Ouganda: les préservatifs trop petits, le parlement réagit !

C’est une situation particulière en Ouganda. Un problème de taille se pose pour les jeunes ougandais. Les préservatifs disponibles dans le pays sont jugés trop petits pour les « organes sexuels » de nombreux Ougandais. Une situation qui fait accroître des craintes chez les responsables politiques.

Ce n’est pas une farce, les ougandais croient que les préservatifs qui leur est destiné n’est pas compatibles à la taille de leur « organes sexuels ». Les responsables craignent du coup un abandon de ce moyen efficace de prévention contre les maladies comme le VIH SIDA.

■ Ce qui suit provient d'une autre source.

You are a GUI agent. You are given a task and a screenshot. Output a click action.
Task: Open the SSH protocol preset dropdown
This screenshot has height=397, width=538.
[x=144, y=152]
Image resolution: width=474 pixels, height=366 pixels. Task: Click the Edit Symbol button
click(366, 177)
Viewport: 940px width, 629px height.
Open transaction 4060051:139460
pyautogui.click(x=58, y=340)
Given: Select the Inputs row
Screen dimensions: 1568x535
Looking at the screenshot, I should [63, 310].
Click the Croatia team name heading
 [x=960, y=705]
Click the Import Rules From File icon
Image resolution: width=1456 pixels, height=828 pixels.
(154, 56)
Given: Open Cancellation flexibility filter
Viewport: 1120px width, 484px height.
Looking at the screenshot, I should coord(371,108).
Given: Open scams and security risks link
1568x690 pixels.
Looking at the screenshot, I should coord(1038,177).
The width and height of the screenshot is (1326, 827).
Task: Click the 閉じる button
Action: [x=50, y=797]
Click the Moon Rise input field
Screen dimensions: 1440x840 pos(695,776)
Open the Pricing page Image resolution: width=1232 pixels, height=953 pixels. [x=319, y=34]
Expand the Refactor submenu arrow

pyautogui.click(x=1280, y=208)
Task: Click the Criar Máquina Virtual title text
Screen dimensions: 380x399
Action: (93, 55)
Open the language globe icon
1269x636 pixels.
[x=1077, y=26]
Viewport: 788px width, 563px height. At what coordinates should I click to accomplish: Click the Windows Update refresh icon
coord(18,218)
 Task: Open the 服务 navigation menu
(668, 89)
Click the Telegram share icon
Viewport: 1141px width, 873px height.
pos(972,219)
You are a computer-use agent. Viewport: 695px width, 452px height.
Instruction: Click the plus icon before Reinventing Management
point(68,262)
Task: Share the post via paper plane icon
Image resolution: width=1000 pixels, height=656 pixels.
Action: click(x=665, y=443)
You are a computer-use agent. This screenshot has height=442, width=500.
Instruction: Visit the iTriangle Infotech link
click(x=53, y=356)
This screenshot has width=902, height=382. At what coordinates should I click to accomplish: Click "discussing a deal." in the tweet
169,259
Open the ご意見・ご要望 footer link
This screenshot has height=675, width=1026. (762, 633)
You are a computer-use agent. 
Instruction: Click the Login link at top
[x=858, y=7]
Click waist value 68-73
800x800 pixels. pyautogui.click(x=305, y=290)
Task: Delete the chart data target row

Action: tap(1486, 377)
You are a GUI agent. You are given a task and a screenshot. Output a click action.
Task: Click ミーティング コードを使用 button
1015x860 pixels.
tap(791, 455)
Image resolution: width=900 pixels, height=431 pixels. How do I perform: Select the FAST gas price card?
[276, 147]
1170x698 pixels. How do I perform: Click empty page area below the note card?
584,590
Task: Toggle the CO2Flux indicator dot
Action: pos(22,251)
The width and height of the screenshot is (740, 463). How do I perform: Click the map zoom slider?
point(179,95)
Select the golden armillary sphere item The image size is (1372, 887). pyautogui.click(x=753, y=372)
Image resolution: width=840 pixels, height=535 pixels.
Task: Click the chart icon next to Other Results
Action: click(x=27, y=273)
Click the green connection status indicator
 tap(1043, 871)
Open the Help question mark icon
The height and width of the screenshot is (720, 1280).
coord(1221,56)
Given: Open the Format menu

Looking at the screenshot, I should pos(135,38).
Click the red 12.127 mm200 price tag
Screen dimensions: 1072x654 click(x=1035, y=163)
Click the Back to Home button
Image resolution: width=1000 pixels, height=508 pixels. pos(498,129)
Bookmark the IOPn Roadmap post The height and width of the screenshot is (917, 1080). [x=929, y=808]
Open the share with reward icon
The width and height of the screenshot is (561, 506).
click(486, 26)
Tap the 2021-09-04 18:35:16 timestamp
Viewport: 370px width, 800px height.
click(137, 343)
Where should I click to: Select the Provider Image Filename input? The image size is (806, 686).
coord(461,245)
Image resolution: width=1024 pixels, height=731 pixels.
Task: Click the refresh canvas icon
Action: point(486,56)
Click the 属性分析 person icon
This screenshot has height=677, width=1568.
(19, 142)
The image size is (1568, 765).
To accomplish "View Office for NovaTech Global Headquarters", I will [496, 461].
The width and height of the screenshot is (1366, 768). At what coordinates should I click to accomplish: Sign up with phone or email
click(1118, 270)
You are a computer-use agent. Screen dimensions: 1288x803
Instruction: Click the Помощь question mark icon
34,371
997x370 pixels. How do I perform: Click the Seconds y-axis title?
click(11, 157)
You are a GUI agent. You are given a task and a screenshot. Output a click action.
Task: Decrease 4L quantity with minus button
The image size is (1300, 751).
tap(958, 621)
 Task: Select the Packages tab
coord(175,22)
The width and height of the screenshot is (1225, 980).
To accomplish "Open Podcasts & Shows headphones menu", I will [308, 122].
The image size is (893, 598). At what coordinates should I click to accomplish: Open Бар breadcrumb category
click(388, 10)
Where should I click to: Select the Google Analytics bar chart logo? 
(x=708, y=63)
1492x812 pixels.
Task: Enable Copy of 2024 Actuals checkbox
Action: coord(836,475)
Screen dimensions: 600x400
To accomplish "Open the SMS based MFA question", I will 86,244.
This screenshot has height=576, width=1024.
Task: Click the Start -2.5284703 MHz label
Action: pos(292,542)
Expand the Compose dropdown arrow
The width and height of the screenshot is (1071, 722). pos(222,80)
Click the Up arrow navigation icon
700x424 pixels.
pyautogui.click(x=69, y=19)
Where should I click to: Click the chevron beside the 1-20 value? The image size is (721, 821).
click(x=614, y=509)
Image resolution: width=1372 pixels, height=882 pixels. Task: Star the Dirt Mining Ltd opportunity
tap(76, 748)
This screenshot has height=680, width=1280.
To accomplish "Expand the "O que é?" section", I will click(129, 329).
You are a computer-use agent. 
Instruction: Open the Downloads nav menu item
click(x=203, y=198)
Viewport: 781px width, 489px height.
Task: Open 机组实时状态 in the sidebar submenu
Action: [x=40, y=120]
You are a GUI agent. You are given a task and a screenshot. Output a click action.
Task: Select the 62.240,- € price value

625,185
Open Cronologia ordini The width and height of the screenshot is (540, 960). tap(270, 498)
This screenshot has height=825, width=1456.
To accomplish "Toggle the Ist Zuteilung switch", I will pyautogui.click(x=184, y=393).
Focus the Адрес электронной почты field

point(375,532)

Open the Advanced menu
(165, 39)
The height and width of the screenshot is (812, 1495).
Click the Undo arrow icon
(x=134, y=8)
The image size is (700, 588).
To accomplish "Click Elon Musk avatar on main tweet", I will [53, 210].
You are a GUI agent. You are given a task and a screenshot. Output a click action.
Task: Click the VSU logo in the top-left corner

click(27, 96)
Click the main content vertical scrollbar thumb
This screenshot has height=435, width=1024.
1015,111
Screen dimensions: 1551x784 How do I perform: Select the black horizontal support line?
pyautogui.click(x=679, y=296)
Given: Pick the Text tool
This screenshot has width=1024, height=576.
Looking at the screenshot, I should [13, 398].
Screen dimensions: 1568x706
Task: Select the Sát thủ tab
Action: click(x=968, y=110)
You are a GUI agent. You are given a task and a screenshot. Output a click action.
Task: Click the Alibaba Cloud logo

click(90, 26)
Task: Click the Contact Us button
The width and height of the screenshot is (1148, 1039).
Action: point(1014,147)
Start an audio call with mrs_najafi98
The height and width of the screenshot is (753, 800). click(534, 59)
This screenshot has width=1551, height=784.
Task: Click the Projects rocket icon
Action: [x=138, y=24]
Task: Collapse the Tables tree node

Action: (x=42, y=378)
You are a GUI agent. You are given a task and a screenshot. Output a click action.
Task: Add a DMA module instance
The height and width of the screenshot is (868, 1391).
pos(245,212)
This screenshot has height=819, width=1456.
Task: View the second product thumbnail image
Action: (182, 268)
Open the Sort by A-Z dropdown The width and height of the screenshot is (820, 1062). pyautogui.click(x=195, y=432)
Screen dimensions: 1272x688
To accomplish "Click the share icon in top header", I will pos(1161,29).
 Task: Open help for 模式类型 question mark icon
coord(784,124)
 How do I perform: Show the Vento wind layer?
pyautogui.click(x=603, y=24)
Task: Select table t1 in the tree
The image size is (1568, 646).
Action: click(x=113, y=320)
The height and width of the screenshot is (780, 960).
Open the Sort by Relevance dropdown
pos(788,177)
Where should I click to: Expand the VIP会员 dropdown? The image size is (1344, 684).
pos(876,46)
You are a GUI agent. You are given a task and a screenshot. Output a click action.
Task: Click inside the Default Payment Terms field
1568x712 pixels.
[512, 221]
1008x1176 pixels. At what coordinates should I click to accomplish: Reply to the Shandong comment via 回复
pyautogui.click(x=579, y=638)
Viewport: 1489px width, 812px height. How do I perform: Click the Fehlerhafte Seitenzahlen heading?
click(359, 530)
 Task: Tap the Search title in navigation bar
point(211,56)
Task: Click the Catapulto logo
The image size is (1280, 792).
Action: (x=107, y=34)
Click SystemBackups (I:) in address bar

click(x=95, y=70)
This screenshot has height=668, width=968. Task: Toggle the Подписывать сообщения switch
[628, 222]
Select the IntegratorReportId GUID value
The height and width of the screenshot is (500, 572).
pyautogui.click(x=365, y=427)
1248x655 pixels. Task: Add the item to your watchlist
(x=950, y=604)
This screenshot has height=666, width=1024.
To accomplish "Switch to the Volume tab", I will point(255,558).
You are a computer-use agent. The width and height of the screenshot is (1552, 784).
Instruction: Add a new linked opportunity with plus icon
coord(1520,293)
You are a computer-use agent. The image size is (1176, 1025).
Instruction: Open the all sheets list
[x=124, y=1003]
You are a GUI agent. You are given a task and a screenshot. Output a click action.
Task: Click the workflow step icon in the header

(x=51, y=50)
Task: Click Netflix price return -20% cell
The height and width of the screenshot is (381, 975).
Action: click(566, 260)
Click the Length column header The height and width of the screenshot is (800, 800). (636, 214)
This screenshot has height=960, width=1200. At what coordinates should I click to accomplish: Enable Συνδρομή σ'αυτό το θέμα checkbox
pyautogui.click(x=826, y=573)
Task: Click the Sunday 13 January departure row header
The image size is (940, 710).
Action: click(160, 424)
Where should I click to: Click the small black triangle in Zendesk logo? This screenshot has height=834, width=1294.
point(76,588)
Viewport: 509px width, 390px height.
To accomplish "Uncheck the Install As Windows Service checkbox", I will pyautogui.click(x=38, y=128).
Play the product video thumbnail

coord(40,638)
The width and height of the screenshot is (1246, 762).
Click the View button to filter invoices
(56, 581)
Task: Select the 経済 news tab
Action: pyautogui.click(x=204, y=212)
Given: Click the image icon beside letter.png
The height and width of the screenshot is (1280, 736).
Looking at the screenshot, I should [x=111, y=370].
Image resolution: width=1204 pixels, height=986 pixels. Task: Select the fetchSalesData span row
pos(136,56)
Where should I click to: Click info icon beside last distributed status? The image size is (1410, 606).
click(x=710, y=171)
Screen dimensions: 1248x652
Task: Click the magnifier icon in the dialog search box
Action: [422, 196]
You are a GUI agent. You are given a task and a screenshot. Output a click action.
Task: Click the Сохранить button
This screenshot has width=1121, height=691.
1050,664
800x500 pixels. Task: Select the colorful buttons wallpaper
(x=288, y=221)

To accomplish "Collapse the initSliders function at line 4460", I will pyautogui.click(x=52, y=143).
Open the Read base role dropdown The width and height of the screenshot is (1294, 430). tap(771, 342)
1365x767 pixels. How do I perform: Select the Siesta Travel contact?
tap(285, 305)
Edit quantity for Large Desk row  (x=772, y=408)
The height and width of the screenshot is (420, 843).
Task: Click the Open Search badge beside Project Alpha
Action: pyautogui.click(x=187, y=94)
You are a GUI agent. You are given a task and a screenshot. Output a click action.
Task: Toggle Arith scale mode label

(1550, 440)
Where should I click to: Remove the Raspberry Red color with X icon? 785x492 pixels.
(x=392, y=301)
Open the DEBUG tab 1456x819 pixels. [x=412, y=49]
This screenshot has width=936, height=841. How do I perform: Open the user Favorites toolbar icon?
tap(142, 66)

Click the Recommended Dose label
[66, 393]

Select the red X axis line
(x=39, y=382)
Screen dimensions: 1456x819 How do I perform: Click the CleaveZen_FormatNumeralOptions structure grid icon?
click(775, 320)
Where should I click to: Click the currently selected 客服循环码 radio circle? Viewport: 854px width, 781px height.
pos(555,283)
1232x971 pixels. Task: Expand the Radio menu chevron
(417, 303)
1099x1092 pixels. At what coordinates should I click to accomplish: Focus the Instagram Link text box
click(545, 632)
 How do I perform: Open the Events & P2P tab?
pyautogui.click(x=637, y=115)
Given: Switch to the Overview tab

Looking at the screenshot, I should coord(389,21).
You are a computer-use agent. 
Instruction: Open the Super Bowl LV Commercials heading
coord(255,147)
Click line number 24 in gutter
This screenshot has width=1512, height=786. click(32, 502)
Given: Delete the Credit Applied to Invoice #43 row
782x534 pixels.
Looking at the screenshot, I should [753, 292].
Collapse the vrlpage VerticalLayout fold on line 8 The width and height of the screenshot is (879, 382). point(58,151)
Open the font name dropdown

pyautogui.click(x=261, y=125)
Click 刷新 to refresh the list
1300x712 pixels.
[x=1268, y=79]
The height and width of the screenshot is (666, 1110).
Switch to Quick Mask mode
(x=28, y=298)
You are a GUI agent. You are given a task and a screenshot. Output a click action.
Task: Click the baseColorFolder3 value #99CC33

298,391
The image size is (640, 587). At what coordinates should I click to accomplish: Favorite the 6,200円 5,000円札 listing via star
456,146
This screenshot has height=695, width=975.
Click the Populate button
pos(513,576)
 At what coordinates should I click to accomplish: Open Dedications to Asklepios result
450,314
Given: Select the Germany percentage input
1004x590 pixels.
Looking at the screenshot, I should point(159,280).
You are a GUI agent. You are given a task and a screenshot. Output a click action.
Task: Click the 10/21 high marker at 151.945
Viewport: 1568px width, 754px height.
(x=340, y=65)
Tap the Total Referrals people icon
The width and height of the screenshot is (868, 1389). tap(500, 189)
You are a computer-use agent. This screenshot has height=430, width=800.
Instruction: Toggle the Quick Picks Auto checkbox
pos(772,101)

Très souvent, les ougandais dénoncent le fait que les préservatifs s’éclatent en raison de leur petite taille. Une situation que les autorités de ce pays d’Afrique de l’Est prennent avec sérieux car cela pourrait devenir un enjeu de santé publique. Voilà pourquoi les parlementaires ougandais membres de la commission parlementaire sur le VIH-sida s’attèlent pour trouver des solutions palliatives.

Pour s’assurer des faits, ils ont d’abord mené une tournée d’enquêtes et de recherches d’informations dans plusieurs régions du pays.

De retour de cette tournée, les députés ougandais ont rapporté suite à de nombreuses plaintes, que les préservatifs disponibles étaient trop petits pour les organes de nombreux hommes. Le député Tom Aza, membre de la commission a estimé ‘’qu’on devrait donc envisager de leur fournir des préservatifs plus grands“. Et sa collègue Juliana Auma, de la même commission a ajouté aux médias locaux que : « Le problème, ce sont les préservatifs. D’abord ils ne sont pas disponibles partout. Ensuite, ceux qui sont disponibles ne sont pas à la bonne taille. Ils sont trop petits donc inutiles. Cela, au point que certains hommes improvisent des capotes avec des sacs plastiques ».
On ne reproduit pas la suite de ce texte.